Case 3. On May 22, a woman aged 78 years from the mountains in Grand County had generalized weakness and difficulty walking. During the next few days, her signs and symptoms progressed to facial weakness, slurred speech, decreased taste, and confusion. While the woman was preparing to go to the ED on May 25, her roommate noticed a tick on the back of the woman’s neck below the hairline. Physical examination in the ED revealed normal cranial nerve function and no appreciable weakness, but the patient did have decreased deep-tendon reflexes. The ED physician removed the tick by cutting the surrounding tissue with a scalpel. The patient was discharged home to recover. The patient subsequently reported that within 24 hours her weakness, alteration in taste, and confusion were resolved; however, 3 weeks after discharge, she still became tired easily. The woman reported that she hiked or walked outside daily. 

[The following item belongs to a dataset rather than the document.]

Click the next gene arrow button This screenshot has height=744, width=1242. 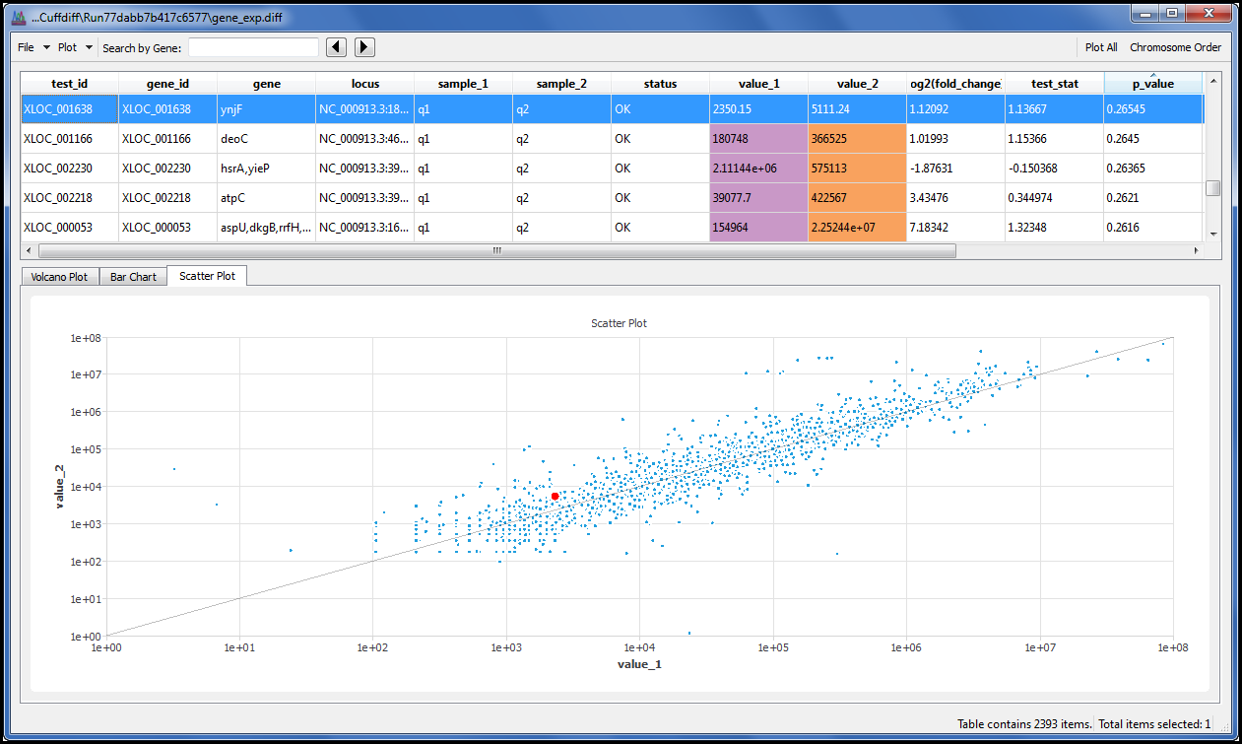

Case 4. A man aged 58 years from Larimer County with a history of chronic renal failure traveled to southern Texas on April 20. On April 24, he had a tingling sensation in his hands and perioral numbness. Three days later, he collapsed while trying to stand and was unable to get up. While helping him off the floor, his wife discovered a tick on the man’s back. She removed the tick before transporting him to a local ED. He was transferred and admitted to an intensive-care unit but did not require intubation. Several hours later, he began to regain feeling in his hands and was able to walk with assistance. He was discharged home on May 5, but 6 weeks later he still reported residual subjective weakness. The patient reported that he frequently performed yard work and various outdoor recreational activities. 

MMWR Editorial Note: 

The four cases described in this report illustrate the importance of considering tick paralysis in the differential diagnosis of persons with ascending paralysis who live in or visit tick-endemic regions. Diagnosis is confirmed by finding a tick embedded in the skin and observing for signs of improvement after tick removal; no other test exists for confirming tick paralysis. Although rare, cases of tick paralysis have been identified worldwide; most cases in North America occur in the western regions of Canada and the United States. The species most often associated with tick paralysis in the United States and Canada are the Rocky Mountain wood tick (D. andersoni) and the American dog tick (Dermacentor variabilis); however, 43 tick species have been implicated in human disease around the world (1). Most North American cases of tick paralysis occur during April–June, when adult Dermacentor ticks emerge from hibernation and actively seek hosts (2). 

Tick paralysis is thought to be caused by a toxin secreted in tick saliva during feeding that reduces motor neuron action potentials and the action of acetylcholine, depending on the species of tick (1,3). Symptom onset usually occurs after 4–7 days of tick feeding. Ascending flaccid paralysis progresses over several hours or days; sensory loss does not usually occur, and pain is absent (4,5). Resolution of symptoms usually occurs within 24 hours of tick removal. When the tick is not removed, the mortality rate resulting from respiratory paralysis is approximately 10% (6,7). 

Although tick paralysis is not a reportable disease in the state, the Colorado Department of Public Health and Environment receives, on average, a report of one case per year. The geographic and temporal clustering of cases described in this report is unusual. No explanation exists to account for this clustering; the risk for acquiring tick paralysis has been widespread in the western United States and Canada. 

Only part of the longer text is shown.